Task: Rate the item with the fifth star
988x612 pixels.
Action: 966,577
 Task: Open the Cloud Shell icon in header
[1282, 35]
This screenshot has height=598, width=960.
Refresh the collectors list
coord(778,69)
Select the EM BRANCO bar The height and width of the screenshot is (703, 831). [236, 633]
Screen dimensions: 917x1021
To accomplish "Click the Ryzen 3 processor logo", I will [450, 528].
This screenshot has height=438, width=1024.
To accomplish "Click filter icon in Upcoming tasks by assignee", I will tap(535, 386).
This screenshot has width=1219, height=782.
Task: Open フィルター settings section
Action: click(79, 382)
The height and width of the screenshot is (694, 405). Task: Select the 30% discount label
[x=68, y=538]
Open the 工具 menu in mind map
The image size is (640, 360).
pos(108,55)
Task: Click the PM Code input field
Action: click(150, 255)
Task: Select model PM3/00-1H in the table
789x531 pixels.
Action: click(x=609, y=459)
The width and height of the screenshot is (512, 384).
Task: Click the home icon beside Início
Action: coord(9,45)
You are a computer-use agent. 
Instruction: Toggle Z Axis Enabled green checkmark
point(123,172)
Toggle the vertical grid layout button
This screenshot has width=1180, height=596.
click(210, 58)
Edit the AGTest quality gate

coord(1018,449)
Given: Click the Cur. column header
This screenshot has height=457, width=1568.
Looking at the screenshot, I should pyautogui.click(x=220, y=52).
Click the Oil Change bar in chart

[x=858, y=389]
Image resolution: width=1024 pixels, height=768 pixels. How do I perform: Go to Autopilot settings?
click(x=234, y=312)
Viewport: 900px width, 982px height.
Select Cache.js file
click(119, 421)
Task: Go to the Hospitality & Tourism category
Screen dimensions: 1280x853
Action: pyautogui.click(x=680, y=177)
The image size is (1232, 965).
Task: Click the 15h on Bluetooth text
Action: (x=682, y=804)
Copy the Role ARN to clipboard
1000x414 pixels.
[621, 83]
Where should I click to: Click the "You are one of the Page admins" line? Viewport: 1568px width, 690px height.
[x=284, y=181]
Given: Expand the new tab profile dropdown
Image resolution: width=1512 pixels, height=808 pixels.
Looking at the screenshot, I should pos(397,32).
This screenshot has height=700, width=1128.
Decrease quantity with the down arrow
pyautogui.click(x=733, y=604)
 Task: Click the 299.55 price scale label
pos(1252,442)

────────────────

_Aim of the task_
Using the entries above, output exactly the lines between the line holding "The image size is (640, 360)." and the line holding "Toggle the vertical grid layout button", end lines included, and nothing more.

_Completed exercise_
The image size is (640, 360).
pos(108,55)
Task: Click the PM Code input field
Action: click(150, 255)
Task: Select model PM3/00-1H in the table
789x531 pixels.
Action: click(x=609, y=459)
The width and height of the screenshot is (512, 384).
Task: Click the home icon beside Início
Action: coord(9,45)
You are a computer-use agent. 
Instruction: Toggle Z Axis Enabled green checkmark
point(123,172)
Toggle the vertical grid layout button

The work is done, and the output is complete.